▸ WHAT IS REQUIRED
Reproduce the lines below without any change, from the first line through the line that contains "Action: [1029, 646]", including both.

◇ ◇ ◇ ◇ ◇

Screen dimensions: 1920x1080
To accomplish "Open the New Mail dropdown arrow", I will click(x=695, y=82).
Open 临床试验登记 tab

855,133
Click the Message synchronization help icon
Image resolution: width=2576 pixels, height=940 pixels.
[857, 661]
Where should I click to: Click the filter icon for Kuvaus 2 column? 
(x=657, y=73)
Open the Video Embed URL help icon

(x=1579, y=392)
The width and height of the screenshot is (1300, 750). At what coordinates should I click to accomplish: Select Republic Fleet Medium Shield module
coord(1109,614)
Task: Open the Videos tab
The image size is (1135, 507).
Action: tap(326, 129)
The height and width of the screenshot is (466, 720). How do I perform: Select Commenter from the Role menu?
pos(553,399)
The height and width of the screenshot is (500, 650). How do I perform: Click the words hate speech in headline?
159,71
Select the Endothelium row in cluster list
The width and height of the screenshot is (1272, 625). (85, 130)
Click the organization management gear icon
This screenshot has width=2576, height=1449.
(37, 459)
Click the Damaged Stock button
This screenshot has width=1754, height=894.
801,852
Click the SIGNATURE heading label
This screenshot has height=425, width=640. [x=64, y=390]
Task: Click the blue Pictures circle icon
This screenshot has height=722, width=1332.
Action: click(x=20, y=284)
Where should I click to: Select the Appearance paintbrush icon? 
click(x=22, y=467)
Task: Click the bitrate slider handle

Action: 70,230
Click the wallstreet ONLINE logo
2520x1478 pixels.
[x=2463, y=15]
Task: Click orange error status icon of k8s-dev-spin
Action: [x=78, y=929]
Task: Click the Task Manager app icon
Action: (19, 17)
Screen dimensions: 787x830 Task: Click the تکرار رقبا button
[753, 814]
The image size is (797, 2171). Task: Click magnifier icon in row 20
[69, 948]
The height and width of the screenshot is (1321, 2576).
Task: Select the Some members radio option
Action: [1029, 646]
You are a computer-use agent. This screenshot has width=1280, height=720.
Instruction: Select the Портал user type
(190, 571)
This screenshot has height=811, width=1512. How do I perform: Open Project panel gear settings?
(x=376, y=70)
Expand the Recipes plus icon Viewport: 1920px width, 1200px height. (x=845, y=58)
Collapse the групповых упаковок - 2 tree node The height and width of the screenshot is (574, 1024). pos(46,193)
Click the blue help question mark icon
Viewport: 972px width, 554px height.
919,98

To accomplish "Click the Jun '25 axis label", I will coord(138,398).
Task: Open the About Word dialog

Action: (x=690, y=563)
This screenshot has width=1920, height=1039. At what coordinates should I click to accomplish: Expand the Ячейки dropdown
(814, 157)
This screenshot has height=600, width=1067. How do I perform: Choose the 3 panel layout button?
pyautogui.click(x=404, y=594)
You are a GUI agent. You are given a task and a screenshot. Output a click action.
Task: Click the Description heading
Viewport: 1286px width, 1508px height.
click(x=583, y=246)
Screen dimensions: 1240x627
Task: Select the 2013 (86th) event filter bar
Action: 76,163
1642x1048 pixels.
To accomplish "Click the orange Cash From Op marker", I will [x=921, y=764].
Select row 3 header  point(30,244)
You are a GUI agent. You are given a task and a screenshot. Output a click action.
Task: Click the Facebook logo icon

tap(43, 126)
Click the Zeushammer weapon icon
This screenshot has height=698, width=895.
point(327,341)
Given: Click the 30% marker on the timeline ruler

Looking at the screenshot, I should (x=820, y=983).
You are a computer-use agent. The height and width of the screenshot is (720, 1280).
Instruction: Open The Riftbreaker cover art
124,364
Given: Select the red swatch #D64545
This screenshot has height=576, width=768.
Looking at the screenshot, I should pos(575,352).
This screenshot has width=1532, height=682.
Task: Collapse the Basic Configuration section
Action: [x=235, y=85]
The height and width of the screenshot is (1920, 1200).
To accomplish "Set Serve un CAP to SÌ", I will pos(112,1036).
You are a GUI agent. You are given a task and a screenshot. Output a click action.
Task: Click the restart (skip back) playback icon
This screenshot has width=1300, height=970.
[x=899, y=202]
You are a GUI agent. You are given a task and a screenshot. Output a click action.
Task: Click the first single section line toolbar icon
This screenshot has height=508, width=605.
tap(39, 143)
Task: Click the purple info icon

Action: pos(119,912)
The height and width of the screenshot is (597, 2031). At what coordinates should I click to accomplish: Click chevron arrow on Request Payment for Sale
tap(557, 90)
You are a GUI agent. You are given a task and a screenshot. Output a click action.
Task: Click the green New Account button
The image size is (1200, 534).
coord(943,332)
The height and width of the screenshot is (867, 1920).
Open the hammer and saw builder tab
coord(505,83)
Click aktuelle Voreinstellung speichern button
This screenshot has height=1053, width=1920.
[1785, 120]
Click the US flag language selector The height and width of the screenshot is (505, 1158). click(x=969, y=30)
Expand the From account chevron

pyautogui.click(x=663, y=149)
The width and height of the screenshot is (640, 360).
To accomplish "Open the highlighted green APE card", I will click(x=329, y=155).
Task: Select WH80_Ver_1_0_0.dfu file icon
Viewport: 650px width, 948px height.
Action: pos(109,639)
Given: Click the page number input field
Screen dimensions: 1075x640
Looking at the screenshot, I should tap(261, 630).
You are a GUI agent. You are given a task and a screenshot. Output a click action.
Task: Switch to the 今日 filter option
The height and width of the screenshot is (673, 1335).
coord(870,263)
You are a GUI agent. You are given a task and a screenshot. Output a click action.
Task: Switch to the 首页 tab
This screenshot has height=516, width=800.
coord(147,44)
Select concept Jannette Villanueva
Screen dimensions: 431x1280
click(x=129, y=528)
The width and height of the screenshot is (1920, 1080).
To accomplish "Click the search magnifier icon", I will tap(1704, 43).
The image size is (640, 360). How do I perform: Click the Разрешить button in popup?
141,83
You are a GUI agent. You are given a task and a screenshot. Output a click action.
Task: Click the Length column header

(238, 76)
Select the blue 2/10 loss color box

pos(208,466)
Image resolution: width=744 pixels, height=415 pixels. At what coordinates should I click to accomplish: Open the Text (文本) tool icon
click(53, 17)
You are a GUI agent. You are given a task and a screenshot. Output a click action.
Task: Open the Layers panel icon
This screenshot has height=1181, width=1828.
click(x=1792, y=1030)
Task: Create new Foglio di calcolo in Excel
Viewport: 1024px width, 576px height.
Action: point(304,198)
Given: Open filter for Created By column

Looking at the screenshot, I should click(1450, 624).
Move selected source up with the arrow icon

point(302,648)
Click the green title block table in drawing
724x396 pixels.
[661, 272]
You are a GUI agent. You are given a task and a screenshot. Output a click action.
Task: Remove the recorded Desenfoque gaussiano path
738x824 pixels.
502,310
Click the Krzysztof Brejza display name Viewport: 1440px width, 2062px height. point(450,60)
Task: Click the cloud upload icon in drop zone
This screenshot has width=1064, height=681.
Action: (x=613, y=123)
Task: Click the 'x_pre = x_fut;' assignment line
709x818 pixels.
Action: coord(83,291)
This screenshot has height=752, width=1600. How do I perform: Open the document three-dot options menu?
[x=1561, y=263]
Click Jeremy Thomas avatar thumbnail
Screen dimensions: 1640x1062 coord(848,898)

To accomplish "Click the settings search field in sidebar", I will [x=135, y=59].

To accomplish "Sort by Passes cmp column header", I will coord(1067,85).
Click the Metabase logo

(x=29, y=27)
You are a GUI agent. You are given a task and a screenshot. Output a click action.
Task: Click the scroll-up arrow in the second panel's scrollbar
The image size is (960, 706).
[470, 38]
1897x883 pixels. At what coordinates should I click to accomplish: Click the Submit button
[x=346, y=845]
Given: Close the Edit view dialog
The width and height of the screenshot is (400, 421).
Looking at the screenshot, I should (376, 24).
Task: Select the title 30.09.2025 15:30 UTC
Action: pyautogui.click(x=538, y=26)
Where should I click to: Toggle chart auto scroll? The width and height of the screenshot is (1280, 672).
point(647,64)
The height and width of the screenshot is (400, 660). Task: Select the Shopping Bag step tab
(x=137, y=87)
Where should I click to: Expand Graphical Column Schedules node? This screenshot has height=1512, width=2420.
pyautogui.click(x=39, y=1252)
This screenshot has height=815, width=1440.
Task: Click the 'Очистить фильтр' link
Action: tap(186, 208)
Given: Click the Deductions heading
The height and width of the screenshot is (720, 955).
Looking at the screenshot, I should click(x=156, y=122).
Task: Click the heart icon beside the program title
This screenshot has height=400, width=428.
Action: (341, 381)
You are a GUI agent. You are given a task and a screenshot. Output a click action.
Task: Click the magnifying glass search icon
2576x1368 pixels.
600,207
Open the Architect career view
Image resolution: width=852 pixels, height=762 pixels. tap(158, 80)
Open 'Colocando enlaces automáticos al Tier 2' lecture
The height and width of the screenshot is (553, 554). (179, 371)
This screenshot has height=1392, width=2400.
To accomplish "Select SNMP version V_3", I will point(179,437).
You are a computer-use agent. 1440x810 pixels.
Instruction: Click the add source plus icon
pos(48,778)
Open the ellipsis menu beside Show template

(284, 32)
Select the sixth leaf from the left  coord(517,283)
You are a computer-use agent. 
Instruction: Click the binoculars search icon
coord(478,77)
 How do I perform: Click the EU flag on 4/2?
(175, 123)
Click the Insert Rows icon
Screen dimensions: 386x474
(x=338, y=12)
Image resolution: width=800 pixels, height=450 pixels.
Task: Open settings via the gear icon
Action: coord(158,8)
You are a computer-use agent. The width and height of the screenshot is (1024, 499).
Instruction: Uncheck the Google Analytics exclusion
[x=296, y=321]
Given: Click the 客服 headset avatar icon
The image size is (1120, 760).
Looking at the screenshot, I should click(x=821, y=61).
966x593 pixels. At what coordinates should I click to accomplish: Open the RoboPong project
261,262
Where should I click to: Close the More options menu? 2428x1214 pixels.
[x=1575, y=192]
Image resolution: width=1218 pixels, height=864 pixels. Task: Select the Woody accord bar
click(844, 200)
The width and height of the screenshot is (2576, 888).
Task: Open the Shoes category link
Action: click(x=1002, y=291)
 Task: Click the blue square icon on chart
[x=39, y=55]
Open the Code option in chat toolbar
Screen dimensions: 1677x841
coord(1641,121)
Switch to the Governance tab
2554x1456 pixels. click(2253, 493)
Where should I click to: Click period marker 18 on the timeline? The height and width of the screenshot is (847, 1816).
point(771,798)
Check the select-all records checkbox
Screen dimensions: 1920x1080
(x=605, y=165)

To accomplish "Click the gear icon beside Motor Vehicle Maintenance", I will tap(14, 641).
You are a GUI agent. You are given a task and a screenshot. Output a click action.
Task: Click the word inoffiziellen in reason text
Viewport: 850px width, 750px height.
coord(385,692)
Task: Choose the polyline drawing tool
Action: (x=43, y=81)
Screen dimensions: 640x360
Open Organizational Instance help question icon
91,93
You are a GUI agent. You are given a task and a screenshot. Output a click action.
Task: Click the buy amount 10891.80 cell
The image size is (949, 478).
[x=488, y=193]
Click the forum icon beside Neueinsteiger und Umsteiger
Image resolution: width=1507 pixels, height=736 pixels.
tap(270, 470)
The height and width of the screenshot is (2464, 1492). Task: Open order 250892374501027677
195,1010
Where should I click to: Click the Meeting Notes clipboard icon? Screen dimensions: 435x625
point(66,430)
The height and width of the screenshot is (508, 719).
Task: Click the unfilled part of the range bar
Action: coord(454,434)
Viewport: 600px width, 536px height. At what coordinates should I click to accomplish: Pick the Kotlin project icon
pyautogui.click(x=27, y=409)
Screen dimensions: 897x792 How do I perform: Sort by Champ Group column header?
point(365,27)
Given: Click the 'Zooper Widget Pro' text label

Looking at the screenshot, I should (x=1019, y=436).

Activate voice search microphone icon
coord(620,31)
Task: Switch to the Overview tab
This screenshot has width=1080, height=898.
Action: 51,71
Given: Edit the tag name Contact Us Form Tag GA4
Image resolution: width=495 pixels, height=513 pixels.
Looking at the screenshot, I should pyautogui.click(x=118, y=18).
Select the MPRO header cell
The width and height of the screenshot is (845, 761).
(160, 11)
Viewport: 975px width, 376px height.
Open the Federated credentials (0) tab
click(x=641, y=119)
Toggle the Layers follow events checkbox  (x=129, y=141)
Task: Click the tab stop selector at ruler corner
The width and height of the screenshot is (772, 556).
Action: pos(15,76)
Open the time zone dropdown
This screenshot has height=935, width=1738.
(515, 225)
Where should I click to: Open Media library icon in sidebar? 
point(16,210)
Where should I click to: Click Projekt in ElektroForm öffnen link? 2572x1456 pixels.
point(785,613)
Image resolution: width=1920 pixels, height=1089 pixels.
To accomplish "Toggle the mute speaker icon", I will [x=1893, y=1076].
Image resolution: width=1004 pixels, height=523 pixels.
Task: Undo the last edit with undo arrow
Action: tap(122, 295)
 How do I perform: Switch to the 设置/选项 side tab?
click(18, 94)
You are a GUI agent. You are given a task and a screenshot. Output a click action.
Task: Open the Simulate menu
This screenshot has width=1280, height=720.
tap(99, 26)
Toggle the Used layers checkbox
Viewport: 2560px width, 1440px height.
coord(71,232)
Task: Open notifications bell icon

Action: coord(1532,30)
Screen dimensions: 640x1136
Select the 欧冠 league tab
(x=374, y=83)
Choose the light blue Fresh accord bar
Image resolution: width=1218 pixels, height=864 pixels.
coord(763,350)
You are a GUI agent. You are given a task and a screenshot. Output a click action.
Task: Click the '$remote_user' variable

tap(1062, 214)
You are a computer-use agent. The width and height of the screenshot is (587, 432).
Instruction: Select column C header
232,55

◇ ◇ ◇ ◇ ◇

▸ EXERCISE SOLUTION
Screen dimensions: 1920x1080
To accomplish "Open the New Mail dropdown arrow", I will click(x=695, y=82).
Open 临床试验登记 tab

855,133
Click the Message synchronization help icon
Image resolution: width=2576 pixels, height=940 pixels.
[857, 661]
Where should I click to: Click the filter icon for Kuvaus 2 column? 
(x=657, y=73)
Open the Video Embed URL help icon

(x=1579, y=392)
The width and height of the screenshot is (1300, 750). At what coordinates should I click to accomplish: Select Republic Fleet Medium Shield module
coord(1109,614)
Task: Open the Videos tab
The image size is (1135, 507).
Action: tap(326, 129)
The height and width of the screenshot is (466, 720). How do I perform: Select Commenter from the Role menu?
pos(553,399)
The height and width of the screenshot is (500, 650). How do I perform: Click the words hate speech in headline?
159,71
Select the Endothelium row in cluster list
The width and height of the screenshot is (1272, 625). (85, 130)
Click the organization management gear icon
This screenshot has width=2576, height=1449.
(37, 459)
Click the Damaged Stock button
This screenshot has width=1754, height=894.
801,852
Click the SIGNATURE heading label
This screenshot has height=425, width=640. [x=64, y=390]
Task: Click the blue Pictures circle icon
This screenshot has height=722, width=1332.
Action: click(x=20, y=284)
Where should I click to: Select the Appearance paintbrush icon? 
click(x=22, y=467)
Task: Click the bitrate slider handle

Action: 70,230
Click the wallstreet ONLINE logo
2520x1478 pixels.
[x=2463, y=15]
Task: Click orange error status icon of k8s-dev-spin
Action: [x=78, y=929]
Task: Click the Task Manager app icon
Action: (19, 17)
Screen dimensions: 787x830 Task: Click the تکرار رقبا button
[753, 814]
The image size is (797, 2171). Task: Click magnifier icon in row 20
[69, 948]
The height and width of the screenshot is (1321, 2576).
Task: Select the Some members radio option
Action: [1029, 646]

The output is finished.